# My Zen style setup.



## dom (Apr 28, 2004)

Can it be consider as Amano style?


----------



## dom (Apr 28, 2004)




----------



## Raul-7 (Feb 4, 2004)

Great tank! I like the serene flow the Vals and the grassy medow give to it. And the fact that it has no red plants makes this tank even more interesting.


----------



## tsunami (Jan 24, 2004)

First of all, that is a good looking tank and a great start to an Amano style tank. However, I feel that the two rocks you have chosen, although differently shaped, are too similar in size. The largest rock, the 
"oyaishi," should be about 50% larger than the second largest rock.

Also, I would avoid the even number two --aim for an odd number like 5 or 7. Try incorporating several smaller rocks to accent the two main rocks (which seems to be what you're aiming for).

Just some tips and advice...

Carlos


----------



## Sir_BlackhOle (Jan 25, 2004)

Looks good so far  Keep us updated as it progresses.


----------



## dom (Apr 28, 2004)

oh...ok. Actually there are 2 big rock and a small rock closed to the main rock. Will hunting for some small rocks this weekend.


----------



## MiamiAG (Jan 13, 2004)

Dom,

Very nice. I see where you are following the Nature Aquarium style. I imagine that you are trying for a mountain peaks over a lush forest.

I agree with Carlos, you need to have a dominant rock balanced by a smaller one. 

Trim the foreground plant (hairgrass?) to accentuate the rock formation and give it some dynamic movement by trimming to form waves or undulations.
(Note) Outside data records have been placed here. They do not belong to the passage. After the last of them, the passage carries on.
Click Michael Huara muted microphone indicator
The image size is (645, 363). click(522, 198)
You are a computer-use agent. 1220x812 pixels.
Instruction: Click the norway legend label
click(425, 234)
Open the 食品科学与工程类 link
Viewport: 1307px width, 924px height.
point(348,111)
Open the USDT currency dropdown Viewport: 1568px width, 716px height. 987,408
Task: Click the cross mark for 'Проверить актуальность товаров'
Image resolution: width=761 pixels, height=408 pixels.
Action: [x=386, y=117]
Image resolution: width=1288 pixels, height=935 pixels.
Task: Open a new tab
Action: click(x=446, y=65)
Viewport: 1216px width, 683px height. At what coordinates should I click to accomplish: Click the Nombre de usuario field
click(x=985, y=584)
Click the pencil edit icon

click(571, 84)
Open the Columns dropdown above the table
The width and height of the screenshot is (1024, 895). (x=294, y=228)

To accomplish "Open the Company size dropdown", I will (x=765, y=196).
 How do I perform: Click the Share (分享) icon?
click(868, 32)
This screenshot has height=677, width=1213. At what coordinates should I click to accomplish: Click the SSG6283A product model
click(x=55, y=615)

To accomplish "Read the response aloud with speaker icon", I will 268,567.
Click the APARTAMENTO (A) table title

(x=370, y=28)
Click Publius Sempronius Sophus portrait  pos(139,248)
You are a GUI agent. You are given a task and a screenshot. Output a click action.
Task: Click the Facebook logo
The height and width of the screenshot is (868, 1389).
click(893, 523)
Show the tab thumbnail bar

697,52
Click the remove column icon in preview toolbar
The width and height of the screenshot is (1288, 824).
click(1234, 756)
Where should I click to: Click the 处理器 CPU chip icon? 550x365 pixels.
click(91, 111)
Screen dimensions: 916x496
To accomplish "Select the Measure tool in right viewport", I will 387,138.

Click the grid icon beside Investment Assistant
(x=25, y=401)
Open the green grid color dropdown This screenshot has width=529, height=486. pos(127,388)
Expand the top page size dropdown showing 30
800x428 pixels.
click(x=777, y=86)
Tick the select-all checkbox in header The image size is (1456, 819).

I think the tall planting on the left throughs the composition out of balance and should be moved. You may consider trimming them substantially or moving some of the plants behind the larges rock.


----------



## dom (Apr 28, 2004)

Thank you for the advices. I am very appreciate it. Will rescaping and trim the plants later. Hoping I can have 2 more hands to help out...

Was busying with my friend's pet shop and their display tanks for the last few weekends. Will post my tank pic after I have done on it.


----------



## Paul Higashikawa (Mar 18, 2004)

Been wanting to say this, but never got the memory Instead of buying another rock, a good alternative is to further push down the one that you want to be the smaller rock. You said you have 3 total, right? And moderators were saying the 2nd rock should be 50% the size of the largest one, right? So why not see if you could push the 2nd one deeper into the substrate? That way, you don't have to risk messing up the your aquascape and also can save you some buck and time. If your substrate is deep enough then there shouldn't be any problem in doing this. I thought of this when I was doing my own maintenance and wanted to tell you ever since this past weekend but forgot. Hope it wasn't too late


Paul


----------



## little worm on a big hook (Mar 15, 2004)

hey dom, how about a bright blue background?


----------



## keisuke (May 31, 2004)

wor...what a Amano style...
looks good.
yap...fixing a bright blue background seems better.


----------



## dom (Apr 28, 2004)

Hi SurWrathful, thx for the technique you told me. Will doing that on this coming weekend.

Btw, my tank is located in the middle of my house which is use to seperate the living room and dining room. And it can be viewed by 3 sided. That's why i can't put any background on it.










The pic taken before i rescaping.


----------



## Paul Higashikawa (Mar 18, 2004)

Hey, I think I've seen this somewhere before.............hm..........interesting. Yeah, I think I really have!

No problems, man. I also did the same with my rocks. The 2nd one wasn't that much smaller than the largest one. So I suddenly thought why not just push it down to make it visually look smaller than the largest one! Hope yours will work out


Paul


----------



## dom (Apr 28, 2004)

yes. I posted in few forums.


----------



## nonamethefish (Feb 25, 2004)

Have you tried moving these rocks together? I think they would "click" pretty well. Or perhaps make a mountain range.


----------